Добавить в цитаты Настройки чтения

Страница 44 из 124

Телефонный звонок нарушил тишину, в которой Серега обдумывал, что за великая тайна может быть у могучего народа и кого еще можно укусить за задницу в этом тексте. Лужков, Березовский, Чубайс, Киселев, Буш с Моникой, Путин… Путина он даже два раза укусил. Или три. Ладно, на то он и президент. Должны же быть в этой должности хоть какие-то минусы.

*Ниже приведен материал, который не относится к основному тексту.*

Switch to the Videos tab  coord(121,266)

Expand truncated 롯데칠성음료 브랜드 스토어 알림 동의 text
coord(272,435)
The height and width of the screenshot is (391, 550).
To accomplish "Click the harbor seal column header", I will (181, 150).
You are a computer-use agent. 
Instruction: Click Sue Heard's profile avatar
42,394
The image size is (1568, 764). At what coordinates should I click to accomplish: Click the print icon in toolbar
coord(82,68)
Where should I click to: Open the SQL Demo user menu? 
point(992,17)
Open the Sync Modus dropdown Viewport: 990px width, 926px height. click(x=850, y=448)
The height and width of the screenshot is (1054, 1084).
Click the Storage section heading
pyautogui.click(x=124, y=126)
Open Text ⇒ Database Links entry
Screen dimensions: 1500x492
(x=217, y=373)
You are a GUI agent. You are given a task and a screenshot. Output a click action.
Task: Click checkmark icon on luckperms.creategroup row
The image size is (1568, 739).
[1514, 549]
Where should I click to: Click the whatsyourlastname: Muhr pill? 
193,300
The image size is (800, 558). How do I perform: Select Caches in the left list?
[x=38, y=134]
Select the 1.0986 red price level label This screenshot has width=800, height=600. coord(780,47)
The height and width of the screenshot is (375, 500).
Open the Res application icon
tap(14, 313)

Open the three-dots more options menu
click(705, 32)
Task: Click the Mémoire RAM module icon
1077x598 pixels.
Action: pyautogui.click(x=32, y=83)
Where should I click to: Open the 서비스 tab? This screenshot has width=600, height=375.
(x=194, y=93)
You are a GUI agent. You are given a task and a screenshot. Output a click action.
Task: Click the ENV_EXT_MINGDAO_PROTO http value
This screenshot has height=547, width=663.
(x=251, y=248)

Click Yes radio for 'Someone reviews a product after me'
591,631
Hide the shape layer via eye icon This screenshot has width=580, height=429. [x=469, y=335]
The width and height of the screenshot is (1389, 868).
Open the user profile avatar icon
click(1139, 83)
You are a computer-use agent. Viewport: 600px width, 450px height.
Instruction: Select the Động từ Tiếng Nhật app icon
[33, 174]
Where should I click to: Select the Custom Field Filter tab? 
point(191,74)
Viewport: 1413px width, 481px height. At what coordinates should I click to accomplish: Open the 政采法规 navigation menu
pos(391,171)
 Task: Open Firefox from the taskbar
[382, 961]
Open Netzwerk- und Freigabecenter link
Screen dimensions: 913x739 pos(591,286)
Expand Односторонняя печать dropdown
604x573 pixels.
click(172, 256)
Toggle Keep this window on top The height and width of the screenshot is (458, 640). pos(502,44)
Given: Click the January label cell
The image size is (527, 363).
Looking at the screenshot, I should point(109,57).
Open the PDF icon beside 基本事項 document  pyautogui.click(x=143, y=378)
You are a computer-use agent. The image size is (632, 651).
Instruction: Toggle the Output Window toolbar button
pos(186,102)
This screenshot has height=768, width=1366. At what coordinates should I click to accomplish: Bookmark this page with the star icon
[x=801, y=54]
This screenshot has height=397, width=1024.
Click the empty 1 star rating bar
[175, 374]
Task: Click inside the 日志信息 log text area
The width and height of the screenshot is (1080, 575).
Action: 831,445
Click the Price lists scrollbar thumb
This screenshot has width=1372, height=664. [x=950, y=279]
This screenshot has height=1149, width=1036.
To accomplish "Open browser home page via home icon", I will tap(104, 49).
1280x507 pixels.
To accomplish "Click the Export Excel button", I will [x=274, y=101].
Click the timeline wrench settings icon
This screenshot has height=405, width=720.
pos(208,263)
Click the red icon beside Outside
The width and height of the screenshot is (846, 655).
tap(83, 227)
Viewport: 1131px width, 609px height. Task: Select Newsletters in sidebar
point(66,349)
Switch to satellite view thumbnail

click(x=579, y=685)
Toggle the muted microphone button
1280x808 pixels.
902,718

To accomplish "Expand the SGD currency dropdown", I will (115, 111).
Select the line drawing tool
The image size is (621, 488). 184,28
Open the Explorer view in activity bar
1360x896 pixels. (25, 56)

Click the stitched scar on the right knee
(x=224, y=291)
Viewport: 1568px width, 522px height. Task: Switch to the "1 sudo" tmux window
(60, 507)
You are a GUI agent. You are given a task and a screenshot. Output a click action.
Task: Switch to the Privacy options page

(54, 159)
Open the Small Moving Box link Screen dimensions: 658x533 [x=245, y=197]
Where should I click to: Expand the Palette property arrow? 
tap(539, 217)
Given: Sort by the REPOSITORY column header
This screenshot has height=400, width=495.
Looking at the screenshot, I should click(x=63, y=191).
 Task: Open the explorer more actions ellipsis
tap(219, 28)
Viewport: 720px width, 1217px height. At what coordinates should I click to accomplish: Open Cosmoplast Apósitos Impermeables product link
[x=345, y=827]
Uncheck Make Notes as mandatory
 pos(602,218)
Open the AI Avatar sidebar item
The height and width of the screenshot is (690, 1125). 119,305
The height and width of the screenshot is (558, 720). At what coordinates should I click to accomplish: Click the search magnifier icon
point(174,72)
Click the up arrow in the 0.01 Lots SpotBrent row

Телефон прозвонил в третий раз. Нет, если разобраться, то Путин молодец, подумал Серега, хоть я за мужика и не голосовал и с политикой его в принципе не согласен, в профессионализме ему не откажешь. На каком уровне мастерства он нас всех делает, а? В ФСБ дураков не держат. Серега даже поговорку новую придумал. «Плох тот шпион, который не мечтает стать президентом».

Пятый звонок.

Адская работа писать этим ямбом. Или это хорей? Размер то и дело ломается, текст надо будет потом причесывать и вылизывать. Но сейчас на это время лучше не тратить, а-то совсем завязну на первой странице. Это же вступление, черт побери! Нет, поэмы писать я никогда не буду. Вон даже Пушкину стихи надоели, он прозой записал. Трумэн Капоте дореволюционного периода.

Седьмой звонок.

Нет, курчавый тоже молодец. «Мой дядя самых гнутых правил…» Из «Онегина» классная пародия может выйти. Сделать из Женьки правильного пацана, дядя пусть будет паханом группировки, а Ленский… Ментом, что ли? Да, продажным ментом. Женька забивает Ленскому стрелу на сотом километре МКАД и там валит. А Татьяна будет его шмарой. И эпиграф из Черномырдина: «Пушкин — это наше всё».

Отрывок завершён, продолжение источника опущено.